(Beginning of INFORMATION SUPPLIED)

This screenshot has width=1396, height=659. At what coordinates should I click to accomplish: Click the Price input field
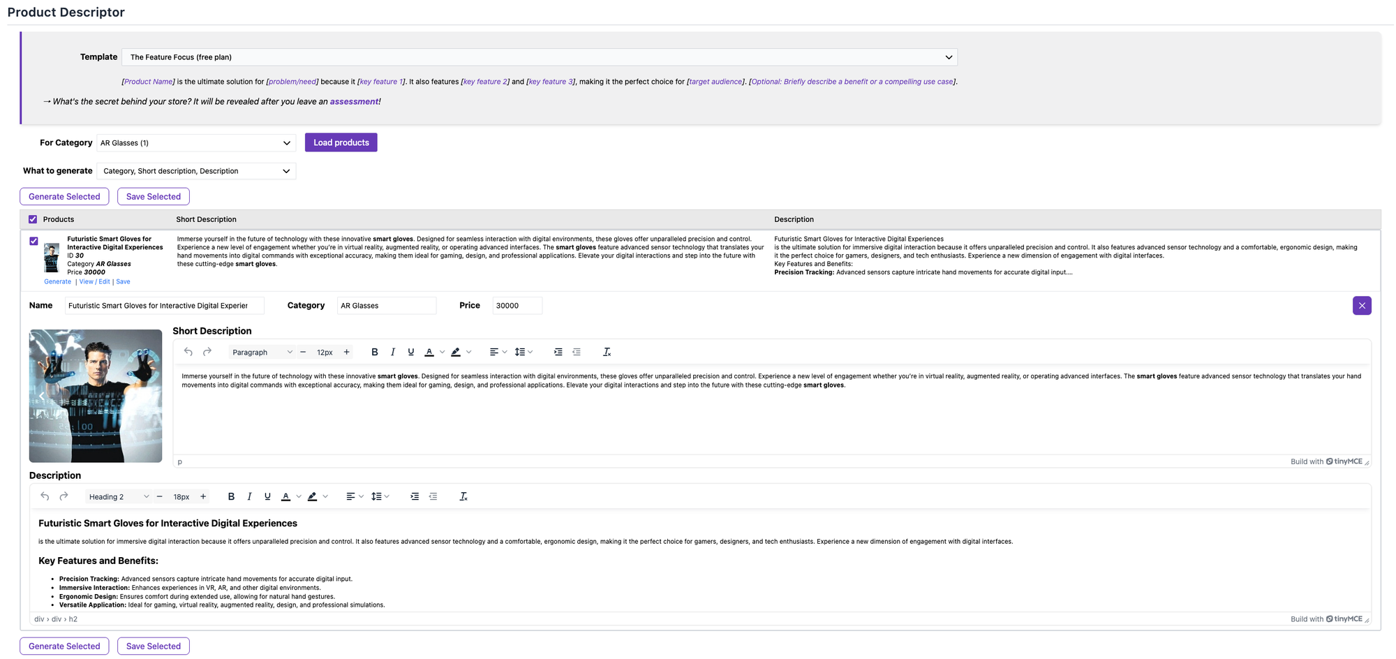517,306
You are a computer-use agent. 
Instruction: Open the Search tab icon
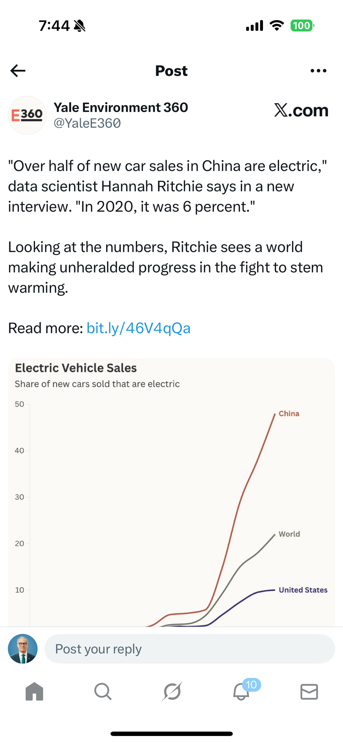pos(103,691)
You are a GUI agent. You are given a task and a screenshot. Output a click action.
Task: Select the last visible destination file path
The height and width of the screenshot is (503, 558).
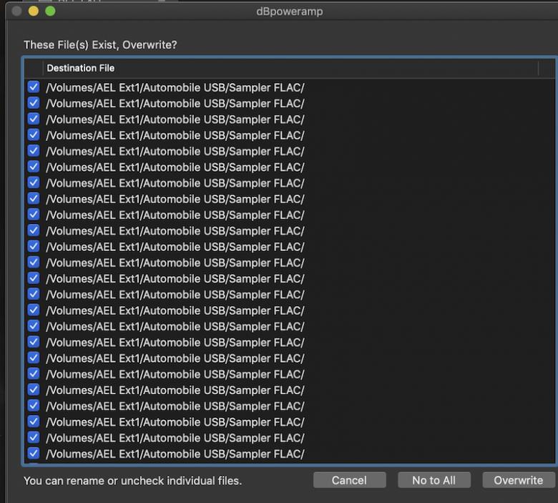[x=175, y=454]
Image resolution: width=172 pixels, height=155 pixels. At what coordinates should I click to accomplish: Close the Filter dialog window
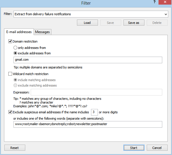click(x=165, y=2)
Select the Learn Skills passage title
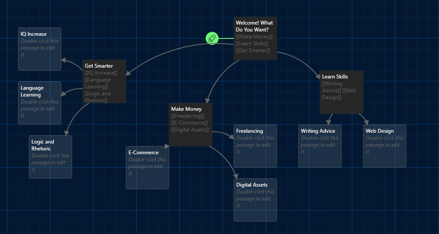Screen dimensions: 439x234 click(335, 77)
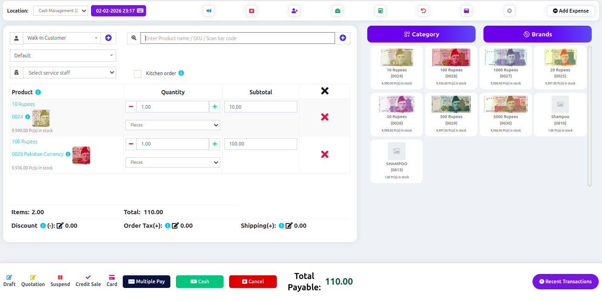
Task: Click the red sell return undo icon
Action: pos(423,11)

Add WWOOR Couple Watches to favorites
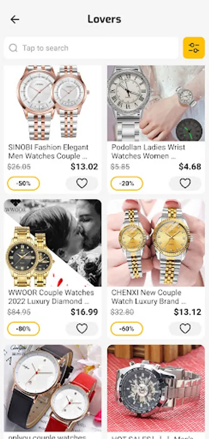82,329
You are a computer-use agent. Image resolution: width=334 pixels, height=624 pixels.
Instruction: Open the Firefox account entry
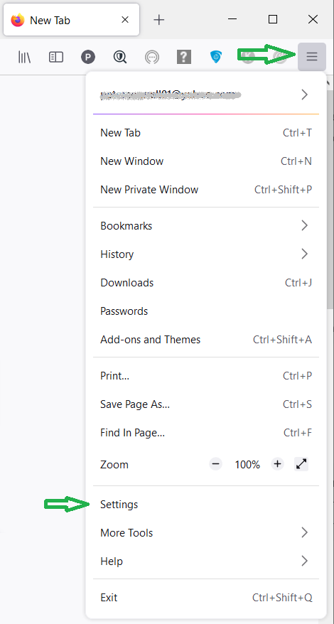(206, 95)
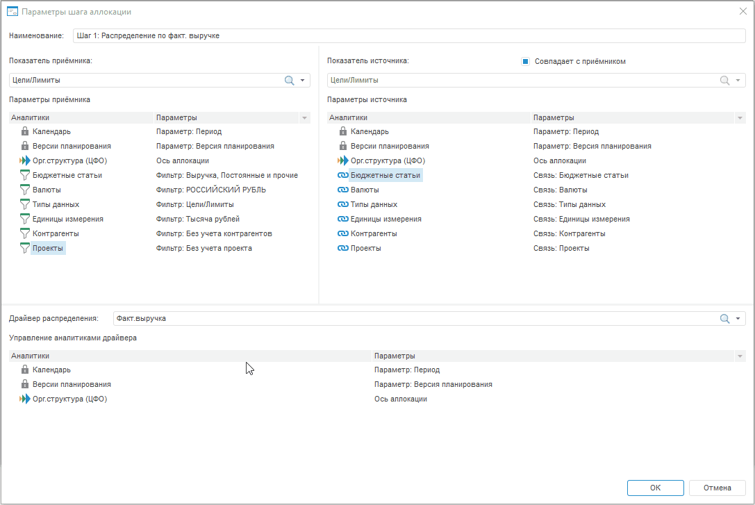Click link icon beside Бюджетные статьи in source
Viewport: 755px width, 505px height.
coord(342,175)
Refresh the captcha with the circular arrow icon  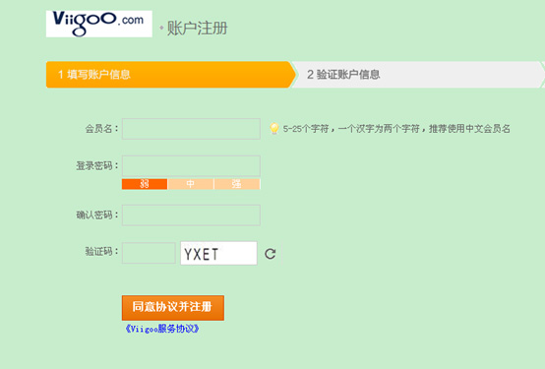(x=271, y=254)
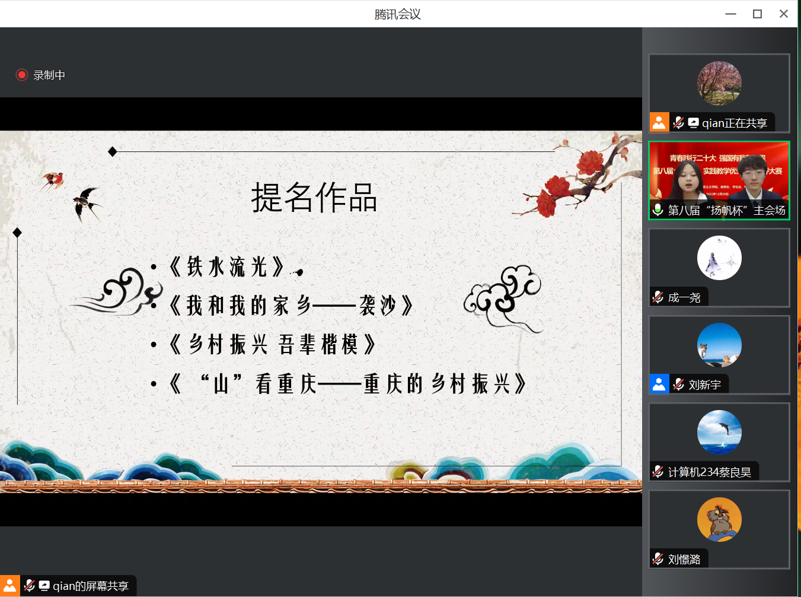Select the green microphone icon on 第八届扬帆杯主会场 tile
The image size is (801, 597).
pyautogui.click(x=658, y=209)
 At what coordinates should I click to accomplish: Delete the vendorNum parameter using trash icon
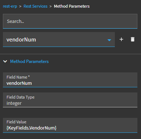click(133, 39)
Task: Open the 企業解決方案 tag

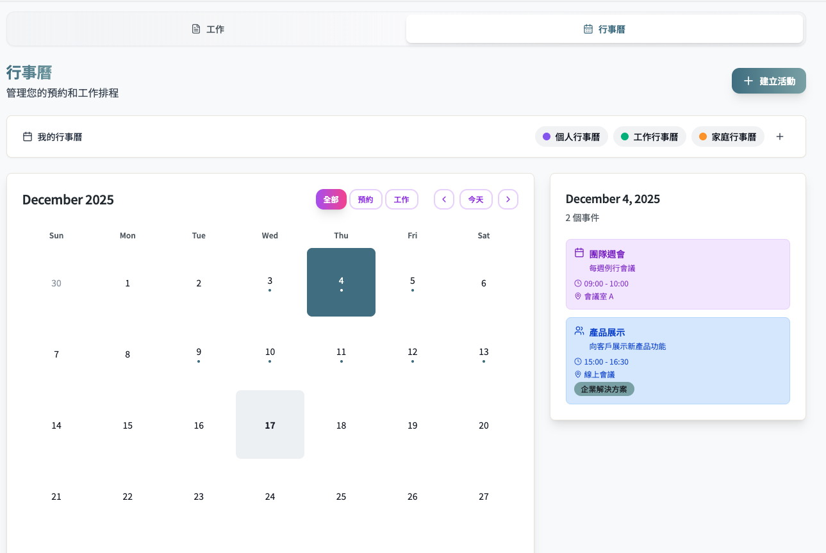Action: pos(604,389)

(End of INFORMATION SUPPLIED)
(Beginning of INFORMATION SUPPLIED)

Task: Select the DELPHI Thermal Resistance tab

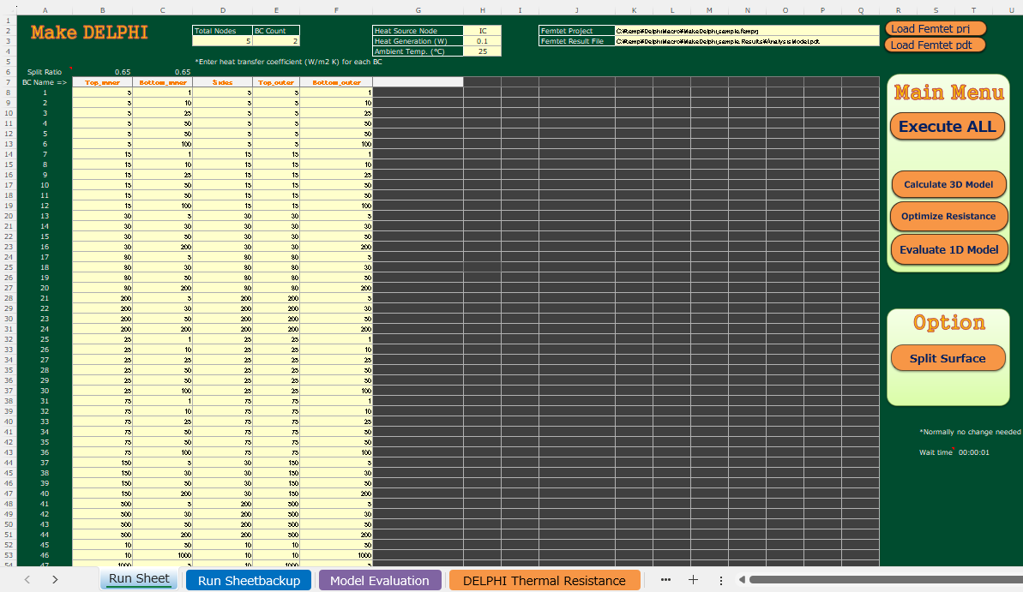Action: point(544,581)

(End of INFORMATION SUPPLIED)

▸ **WORK ORDER**: Tally up the lines of the data above where the string "agent" appears, and give only the count.

▸ **ANSWER BOX**: 3